__Extrait choisi__:

##############################

Se promener dans Venise est un bonheur incomparable, parce que au lieu de songer à éviter les autos, on n'a que le souci de ne pas déranger les chats, les enfants.
Par nature et donc par défaut, toutes les rues y sont piétonnières : le modèle, en effet, qui s'impose aujourd'hui à nos villes asphyxiées par la circulation automobile. Surprise, donc : cette ville qu'on dit tournée en arrière, périmée, morte, montre aux jeunes municipalités le chemin à suivre, l'échantillon d'un urbanisme intelligent et hardi.
Et en guise d'artère vitale il y a ce Grand Canal, et ses canaux qui sont autant de petits vaisseaux qui l'irriguent tout autant, et lui impulsent la vie.

L'eau. Glauque, noire, rouge, plombée. La matrice originelle de Venise. Un limon boueux, une épaisseur liquide. On oublie trop, devant l'élégance des palais, le cisèlement des architectures, que cette ville est née de la fange, que ses fondateurs, fuyant les barbares qui envahissaient la terre ferme, se sauvèrent au milieu de la lagune, pour y trouver un refuge inaccessible aux Huns. Dédale de passes et d'îlots, à l'abri de la cupidité d'Alaric, d'Attila. Un refuge stratégique, mais peut-être aussi quelque chose de plus : une protection comme maternelle, dans cet élément pâteux, marécageux, souillé. L'eau de Venise n'est pas une eau claire : c'est une eau consistante, substantielle, une eau prénatale, plasmatique, une matière première. Plus matérielle, a-t-on envie de dire, que les arabesques aériennes découpées dans le marbre translucide des palais.

##############################

__Données enregistrées__:

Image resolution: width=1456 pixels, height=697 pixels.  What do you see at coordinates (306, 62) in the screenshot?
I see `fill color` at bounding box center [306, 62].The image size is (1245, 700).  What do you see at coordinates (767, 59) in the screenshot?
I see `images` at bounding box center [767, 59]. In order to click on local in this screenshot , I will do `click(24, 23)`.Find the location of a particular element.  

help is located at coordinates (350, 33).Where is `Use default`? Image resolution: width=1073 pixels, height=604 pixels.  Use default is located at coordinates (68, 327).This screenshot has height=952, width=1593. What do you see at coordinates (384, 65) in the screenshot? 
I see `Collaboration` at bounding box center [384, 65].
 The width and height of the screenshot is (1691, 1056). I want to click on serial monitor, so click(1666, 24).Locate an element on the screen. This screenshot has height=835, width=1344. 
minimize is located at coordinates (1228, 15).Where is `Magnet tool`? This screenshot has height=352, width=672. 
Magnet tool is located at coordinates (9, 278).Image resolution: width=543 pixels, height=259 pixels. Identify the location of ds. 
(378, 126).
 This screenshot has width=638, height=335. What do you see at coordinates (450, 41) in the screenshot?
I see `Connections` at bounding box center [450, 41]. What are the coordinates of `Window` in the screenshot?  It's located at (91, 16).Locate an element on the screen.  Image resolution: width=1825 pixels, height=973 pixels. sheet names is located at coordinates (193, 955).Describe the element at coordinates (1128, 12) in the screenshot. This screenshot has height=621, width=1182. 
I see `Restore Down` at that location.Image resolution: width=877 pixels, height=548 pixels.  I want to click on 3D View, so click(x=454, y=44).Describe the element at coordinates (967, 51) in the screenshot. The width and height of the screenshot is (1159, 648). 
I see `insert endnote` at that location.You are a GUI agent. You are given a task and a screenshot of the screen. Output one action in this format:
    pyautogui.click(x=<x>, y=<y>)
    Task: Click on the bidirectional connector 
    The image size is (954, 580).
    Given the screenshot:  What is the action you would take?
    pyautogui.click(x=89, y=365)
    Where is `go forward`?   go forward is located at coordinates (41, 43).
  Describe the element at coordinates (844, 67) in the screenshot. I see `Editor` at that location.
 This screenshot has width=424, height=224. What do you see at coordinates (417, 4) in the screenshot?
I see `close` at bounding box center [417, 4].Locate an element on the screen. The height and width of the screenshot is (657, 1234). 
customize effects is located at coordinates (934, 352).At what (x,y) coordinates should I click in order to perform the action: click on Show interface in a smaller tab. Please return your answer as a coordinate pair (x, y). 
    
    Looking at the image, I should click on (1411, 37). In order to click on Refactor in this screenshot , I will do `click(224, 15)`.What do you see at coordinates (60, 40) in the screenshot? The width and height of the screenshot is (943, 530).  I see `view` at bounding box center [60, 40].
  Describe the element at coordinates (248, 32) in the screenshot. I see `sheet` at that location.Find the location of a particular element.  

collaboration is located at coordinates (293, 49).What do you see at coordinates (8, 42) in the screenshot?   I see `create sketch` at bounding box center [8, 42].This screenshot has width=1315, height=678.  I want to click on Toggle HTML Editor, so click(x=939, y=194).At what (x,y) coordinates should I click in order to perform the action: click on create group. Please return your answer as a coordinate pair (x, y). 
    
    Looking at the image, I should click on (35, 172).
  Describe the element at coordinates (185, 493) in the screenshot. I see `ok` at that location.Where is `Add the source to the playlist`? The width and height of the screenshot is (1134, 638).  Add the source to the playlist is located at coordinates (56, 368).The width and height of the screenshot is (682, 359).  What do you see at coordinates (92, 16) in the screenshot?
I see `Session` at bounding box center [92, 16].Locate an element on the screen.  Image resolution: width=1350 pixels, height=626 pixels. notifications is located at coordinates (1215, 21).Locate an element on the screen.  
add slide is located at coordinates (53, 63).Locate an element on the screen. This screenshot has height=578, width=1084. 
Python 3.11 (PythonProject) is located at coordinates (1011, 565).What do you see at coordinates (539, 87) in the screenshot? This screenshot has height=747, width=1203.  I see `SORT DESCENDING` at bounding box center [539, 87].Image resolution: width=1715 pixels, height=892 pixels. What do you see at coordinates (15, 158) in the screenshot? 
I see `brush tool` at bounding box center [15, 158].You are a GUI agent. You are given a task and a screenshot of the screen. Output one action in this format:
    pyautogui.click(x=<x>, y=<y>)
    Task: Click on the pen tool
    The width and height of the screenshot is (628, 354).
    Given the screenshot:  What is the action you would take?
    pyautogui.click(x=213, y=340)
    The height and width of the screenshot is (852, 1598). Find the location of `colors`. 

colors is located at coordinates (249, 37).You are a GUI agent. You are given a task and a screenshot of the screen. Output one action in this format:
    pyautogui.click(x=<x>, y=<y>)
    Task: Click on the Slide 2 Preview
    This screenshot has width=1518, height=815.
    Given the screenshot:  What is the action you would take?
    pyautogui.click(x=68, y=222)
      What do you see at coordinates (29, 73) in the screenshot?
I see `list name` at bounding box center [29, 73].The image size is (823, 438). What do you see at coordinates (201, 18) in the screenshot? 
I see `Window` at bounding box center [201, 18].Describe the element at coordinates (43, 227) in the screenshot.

##############################

__Détails de l'exercice__: Recopiez intégralement le texte sur Venise, sans y changer un mot. Seul le texte sur Venise sert de référence.

__Résultat de l'exercice__:
Se promener dans Venise est un bonheur incomparable, parce que au lieu de songer à éviter les autos, on n'a que le souci de ne pas déranger les chats, les enfants.
Par nature et donc par défaut, toutes les rues y sont piétonnières : le modèle, en effet, qui s'impose aujourd'hui à nos villes asphyxiées par la circulation automobile. Surprise, donc : cette ville qu'on dit tournée en arrière, périmée, morte, montre aux jeunes municipalités le chemin à suivre, l'échantillon d'un urbanisme intelligent et hardi.
Et en guise d'artère vitale il y a ce Grand Canal, et ses canaux qui sont autant de petits vaisseaux qui l'irriguent tout autant, et lui impulsent la vie.

L'eau. Glauque, noire, rouge, plombée. La matrice originelle de Venise. Un limon boueux, une épaisseur liquide. On oublie trop, devant l'élégance des palais, le cisèlement des architectures, que cette ville est née de la fange, que ses fondateurs, fuyant les barbares qui envahissaient la terre ferme, se sauvèrent au milieu de la lagune, pour y trouver un refuge inaccessible aux Huns. Dédale de passes et d'îlots, à l'abri de la cupidité d'Alaric, d'Attila. Un refuge stratégique, mais peut-être aussi quelque chose de plus : une protection comme maternelle, dans cet élément pâteux, marécageux, souillé. L'eau de Venise n'est pas une eau claire : c'est une eau consistante, substantielle, une eau prénatale, plasmatique, une matière première. Plus matérielle, a-t-on envie de dire, que les arabesques aériennes découpées dans le marbre translucide des palais.